When using dataframes and save it to SQL Server using JDBC, the resulting data type for a string column is nvarchar(max). This happens when let JDBC creating the table without supplemental instructions. We seldom need to have our string columns using with this data type as it limits the functions we can use with it such as substring().
This article will show some options to avoid having a nvarchar(max) column in our table
A simple query
First thing first, we’ll connect to a database. For this article. I am using a sample database; AdventureworksLT from Microsoft Git web site. With Databricks, we connect to the server using JDBC and query the “SalesLT.Product” table to bring back two columns:
- ProductID: integer column;
- Name: navarchar column, it will be seen as a string in the dataframe;
Now that we have retrieved data in our dataframe, we’re going to save it back in a different table.
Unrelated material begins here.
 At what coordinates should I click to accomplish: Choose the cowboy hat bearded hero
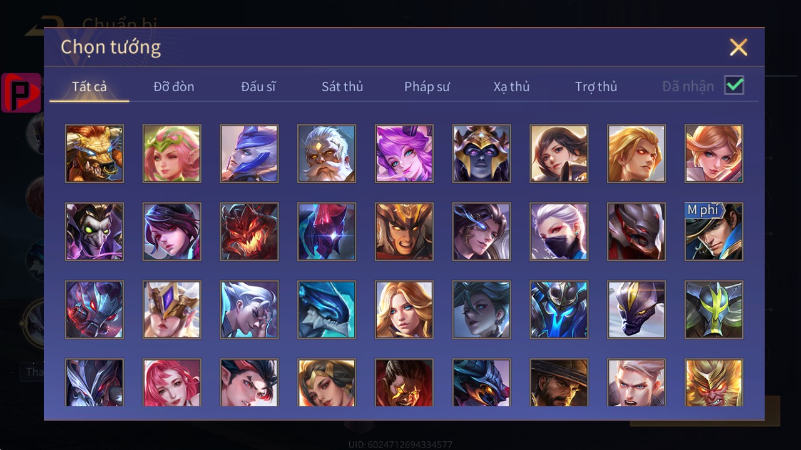[559, 383]
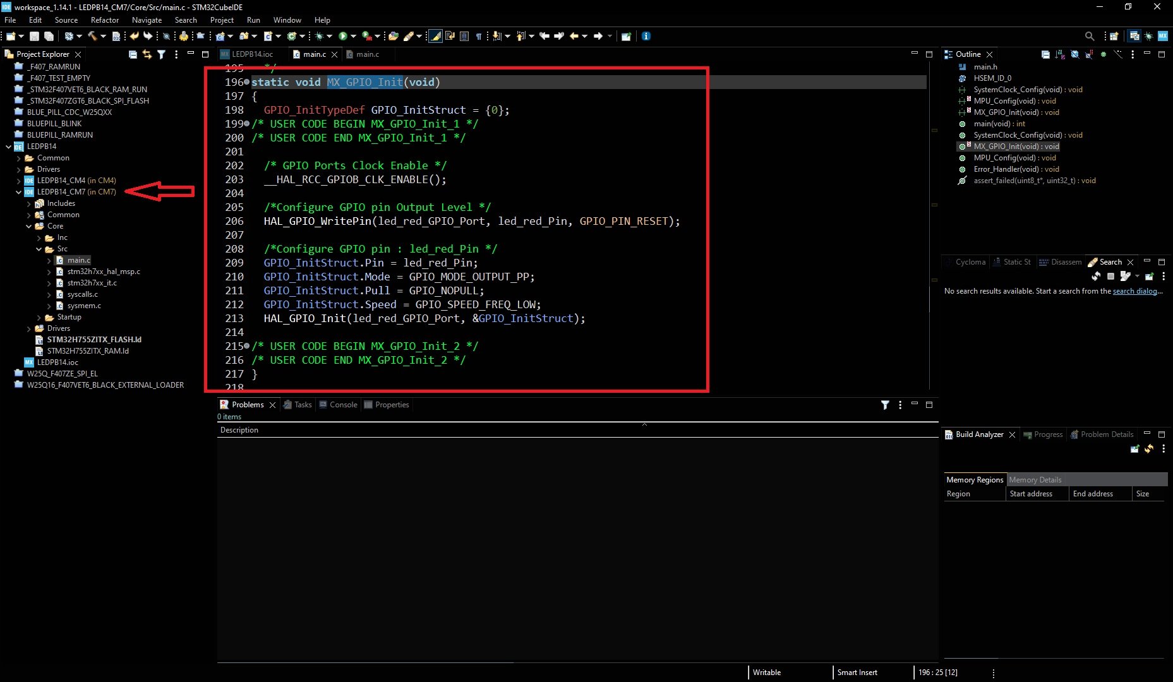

In real life, we would have transformed the data quite a bit but yhe goal of this article is to explain how to save a dataframe back to SQL Server with correct data types.
Save the dataframe; the simple way
The first thing we will do is to simply save, overwriting the destination table. Overwriting the table without any other options means we are going to drop and recreate the table.
The resulting table structure is shown below. I did the screenshot with Azure Data Studio. As we can see, the “ProductName” column’s data type is nvarchar(max). This is not the best option but, it ensures that whatever is stored in the dataframe’s string column will fit; it’s a safe choice.
There’s a way to specify the data type of the dataframe’s columns while saving it to the database. But in order to find the right length, we need to profile the data. Still in Databricks, we’ll find the maximum length of the “ProductName” column in our dataframe as shown below.
Specifying a data type
Now that we know the maximum value in the column, we use the “createTableColumnTypes” option when we save the dataset. However, specifying “nvarchar(100)” fails. The “nvarchar” data type is not supported for now.
Using the “varchar” data type executes successfully as shown below.
When we look at the table structure in Azure Data Studio, we clearly see that the command created a table with the specified structure.
However, I am not satisfied with it. I dislike using “varchar” data type as we live in a connected world now and sooner or later, this data type will limit us with international character sets. To circumvent this, we have to create the table first as shown below.
Truncate the table
Next, we’ll use the “truncate” option with the save command. This will NOT drop and recreate the table but simply empty (truncate) the table.
Going back to Azure Data Studio, we notice that the table’s structure has not been altered by the save with overwrite command.
But we have to be careful because if the structure of the dataframe changes by adding/renaming a column, the command will fails as shown below.
To sum up
There are some valid options to avoid be stucked with a “nvarchar(max)” column while saving a dataframe with Databricks An improvement I would like to see is the support for “nvarchar” data types. This might come in a near future.